« L’insouciance », de K.Tuil

« Le poison. Le poison de la suspicion raciste. Ça pénètre dans le cœur de l’opinion publique, corrompt l’entendement et le bon sens, pervertit jusqu’à vos proches, le doute est là, désormais. François Vély n’a jamais éprouvé le moindre sentiment raciste, mais il devait le reconnaître, il n’y avait pas de Noir dans son entourage parisien. »

Un riche homme d’affaire emporté par un scandale qu’il n’avait pas vu venir, un jeune soldat qui revient broyé d’une mission qui a mal tourné en Afghanistan, une journaliste tiraillée entre son mari et son amant, un homme politique d’origine ivoirienne qui est renié par le président… l’intrigue de « L’insouciance » est une pelote de laine qu’il serait trop long de démêler ici. Les personnages foisonnent, chacun brisé à sa façon, tous rattrapés par leur condition ou leur origine – géographique, sociale ou religieuse.

Dans ce roman de plus de 520 pages (qui figure parmi les favoris de nombreux prix littéraires à venir), Karine Tuil dissèque les tourments et les luttes de ces personnages qui se débattent, englués dans toutes sortes de déterminismes, de conventions sociales, d’airs du temps nauséabonds. Usant, parfois jusqu’à l’écoeurement, de longues phrases répétitives, l’auteur entraîne son lecteur dans ce courant contre lequel, à en juger par le destin de ces âmes-là, il est vain de vouloir nager.

Données tirées d'une collection:
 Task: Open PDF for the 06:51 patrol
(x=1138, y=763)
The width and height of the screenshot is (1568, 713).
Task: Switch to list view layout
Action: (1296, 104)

= Consigne =
Recopiez mot pour mot le passage de la critique de « L'insouciance » qui s'ouvre sur les mots « Dans ce roman » et se termine par « de vouloir nager. ». Ce matériel n'est pas nécessaire ici.

= Corrigé détaillé =
Dans ce roman de plus de 520 pages (qui figure parmi les favoris de nombreux prix littéraires à venir), Karine Tuil dissèque les tourments et les luttes de ces personnages qui se débattent, englués dans toutes sortes de déterminismes, de conventions sociales, d’airs du temps nauséabonds. Usant, parfois jusqu’à l’écoeurement, de longues phrases répétitives, l’auteur entraîne son lecteur dans ce courant contre lequel, à en juger par le destin de ces âmes-là, il est vain de vouloir nager.